| WORK REQUIRED |
Starting from the line that contains "Returns & Exchanges (84, 881)", output every remaining line of the records below exactly as it appears, that line and the last one included.

| Collected data entries |

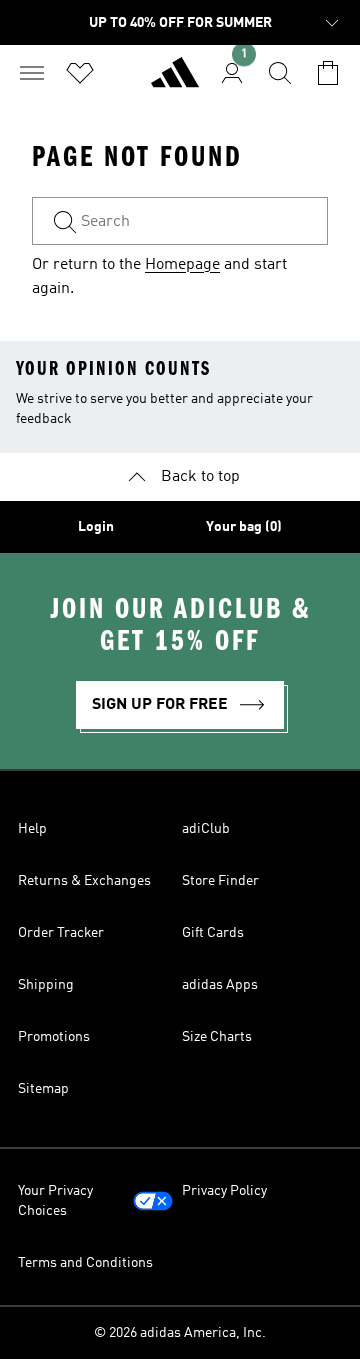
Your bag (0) (244, 527)
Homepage (182, 265)
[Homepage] (175, 81)
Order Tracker (61, 933)
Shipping (46, 985)
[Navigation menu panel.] (32, 73)
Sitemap (43, 1089)
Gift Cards (213, 933)
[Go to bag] (328, 73)
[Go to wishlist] (80, 73)
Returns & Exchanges (84, 881)
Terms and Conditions (85, 1263)
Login (96, 527)
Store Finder (220, 881)
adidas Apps (220, 985)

| RESULT BELOW |
Returns & Exchanges (84, 881)
Terms and Conditions (85, 1263)
Login (96, 527)
Store Finder (220, 881)
adidas Apps (220, 985)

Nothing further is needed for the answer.